Anonymous wrote:Anonymous wrote:Anonymous wrote:I don't think you can carry two federal plans on the same people simultaneously. When I was divorcing and we were removing my ex from my insurance to his own (also federal) plan the paperwork got messed up and they cancelled my insurance midway through the year due to dual enrollment. It was a total hassle to figure out
Thanks so much for this. I’ll dig into it.
I think this is accurate.
Does anyone know which federal insurance plan offers the best coverage for tons of out of network PT, OT, etc?
Thanks!
Anonymous wrote:Anonymous wrote:I don't think you can carry two federal plans on the same people simultaneously. When I was divorcing and we were removing my ex from my insurance to his own (also federal) plan the paperwork got messed up and they cancelled my insurance midway through the year due to dual enrollment. It was a total hassle to figure out
Thanks so much for this. I’ll dig into it.
Anonymous wrote:OP here. This is very helpful.
I don’t think establishing medical necessity will be a problem (OT, PT, speech therapy for a toddler). He will have multiple appointments a week and we’ll wipe out the 60 visits in no time.
What’s the best way for me (someone who tries, but really doesn’t understand health insurance) to figure out what the best approach is as we head into open season when my spouse and I can select new coverage?

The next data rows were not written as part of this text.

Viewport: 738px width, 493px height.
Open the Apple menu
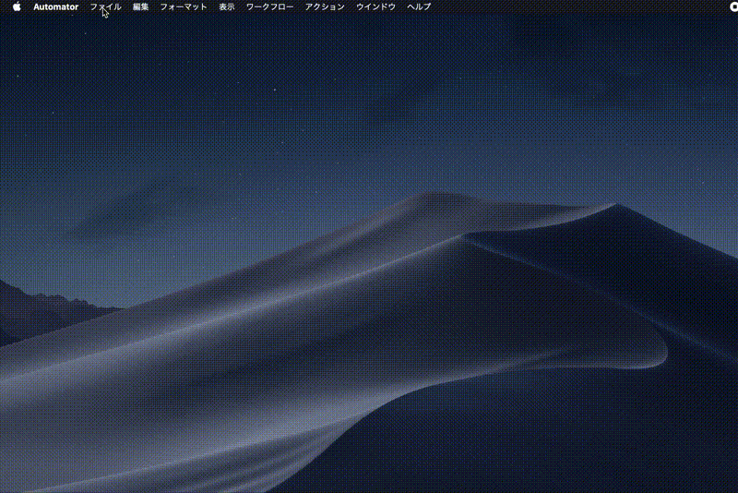(x=17, y=6)
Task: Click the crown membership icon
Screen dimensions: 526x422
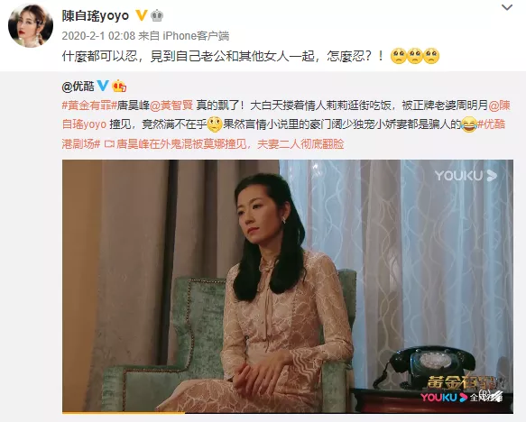Action: (157, 15)
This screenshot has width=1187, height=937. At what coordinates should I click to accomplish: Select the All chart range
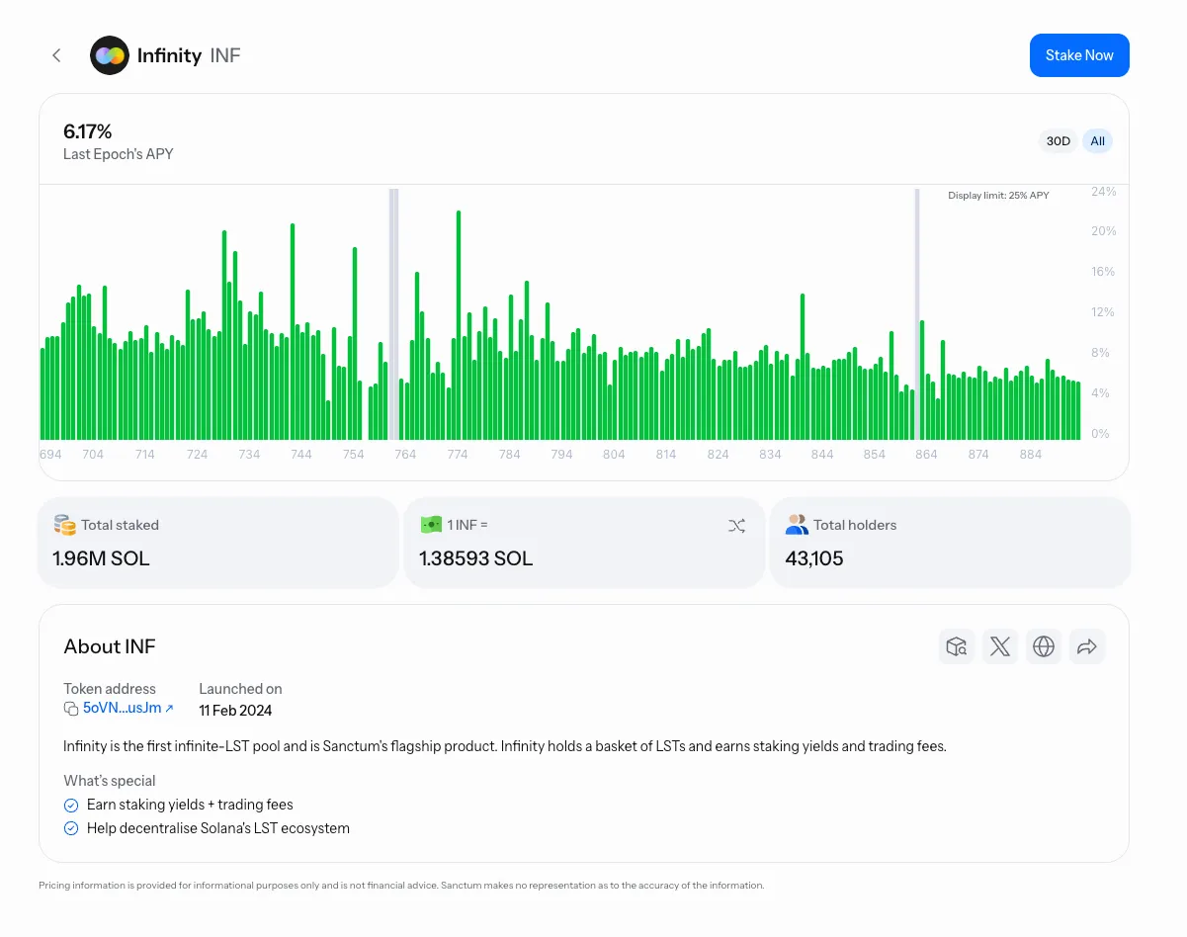pyautogui.click(x=1097, y=141)
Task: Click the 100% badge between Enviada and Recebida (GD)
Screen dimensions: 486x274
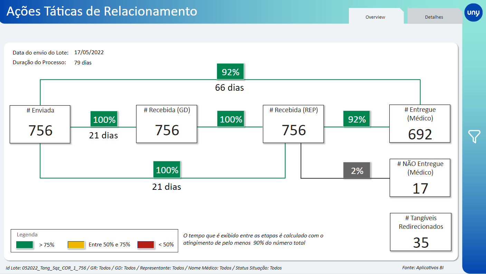Action: [104, 120]
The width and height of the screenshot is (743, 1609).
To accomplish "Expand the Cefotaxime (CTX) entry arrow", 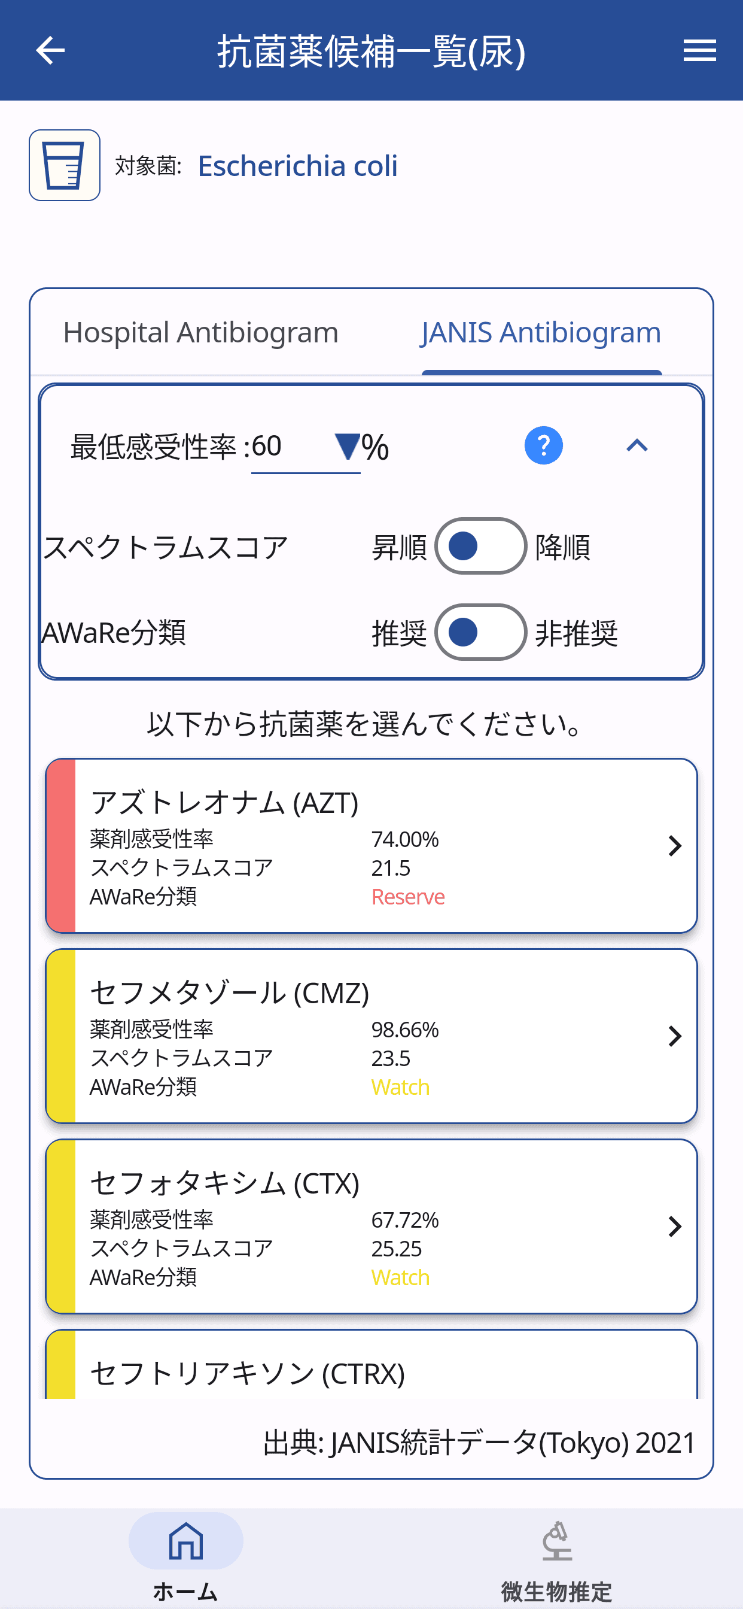I will (x=674, y=1227).

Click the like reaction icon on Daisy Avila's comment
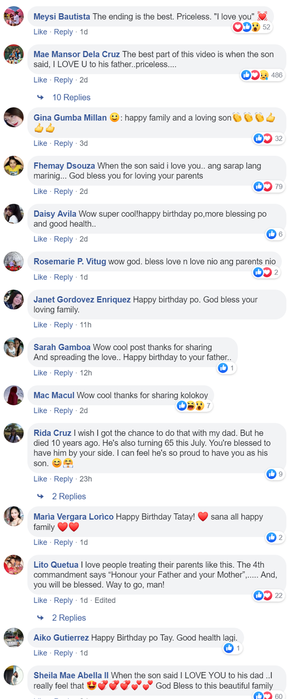click(x=271, y=234)
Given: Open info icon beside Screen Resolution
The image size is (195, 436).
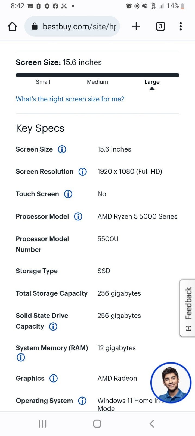Looking at the screenshot, I should [83, 172].
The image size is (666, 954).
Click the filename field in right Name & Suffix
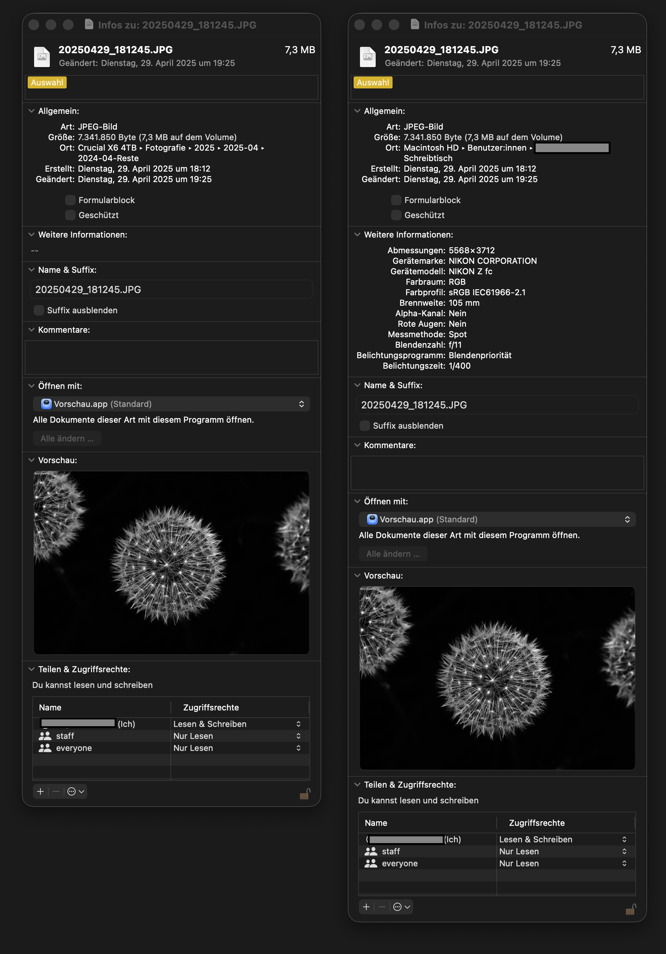pos(497,405)

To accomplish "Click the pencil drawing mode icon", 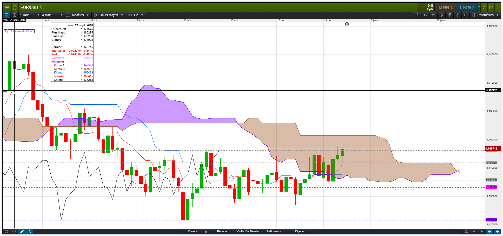I will pyautogui.click(x=22, y=231).
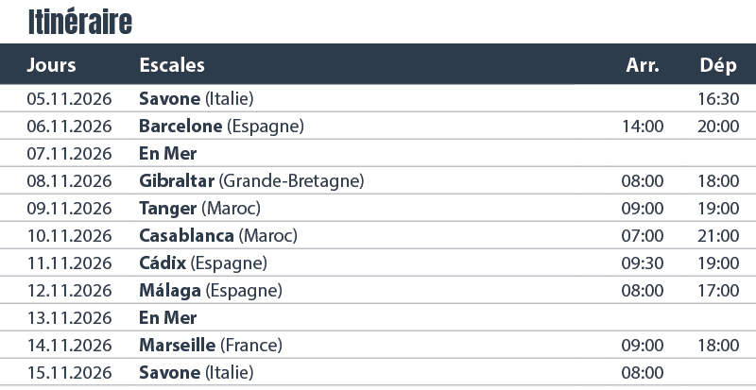Select the Málaga (Espagne) stop

coord(210,290)
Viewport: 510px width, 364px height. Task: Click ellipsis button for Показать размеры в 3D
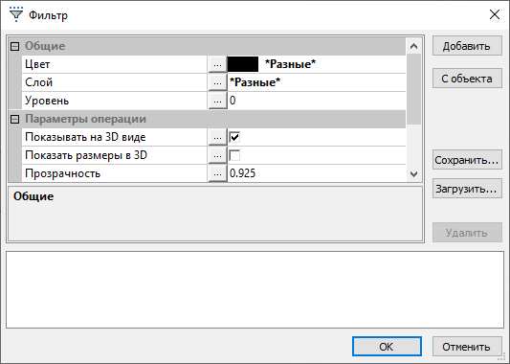click(217, 155)
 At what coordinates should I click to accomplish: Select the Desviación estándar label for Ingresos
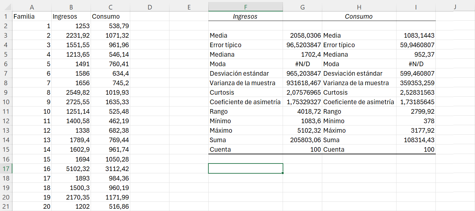point(245,73)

Anonymous wrote:I don't think you can carry two federal plans on the same people simultaneously. When I was divorcing and we were removing my ex from my insurance to his own (also federal) plan the paperwork got messed up and they cancelled my insurance midway through the year due to dual enrollment. It was a total hassle to figure out
Anonymous wrote:Anonymous wrote:What you need to look at is the joint coverage provisions of the policies. Depending on the policies, you could have double the amount of coverage. Or you could have only the amount of the higher of the two policies. Coordination of coverage provisions are complicated. They can eliminate ate all of the benefits of double coverage, which would mean you still pay the same OOP but pay for an extra insurance policy.
I am an attorney who advised and litigated on this issue often. Know the policies you are buying. When it looks too good to be true, it probably is.
So, to clarify, I think you are talking about the number of visits, not the amount of reimbursement, right? Because even if you have joint coverage, you would still have to show that 120 PT visits/year were medically necessary.
For the actual costs of medically necessary care, I don't see how a secondary health insurance policy could just refuse to pay anything unreimbursed from the first policy. How would that make any sense?
An of course, another issue is all the paperwork. I assume this is out of network so OP will have to be submitted 2 claims for each visit. Total PITA even if you combine a bunch of visits on one claim form.
Anonymous wrote:What you need to look at is the joint coverage provisions of the policies. Depending on the policies, you could have double the amount of coverage. Or you could have only the amount of the higher of the two policies. Coordination of coverage provisions are complicated. They can eliminate ate all of the benefits of double coverage, which would mean you still pay the same OOP but pay for an extra insurance policy.
I am an attorney who advised and litigated on this issue often. Know the policies you are buying. When it looks too good to be true, it probably is.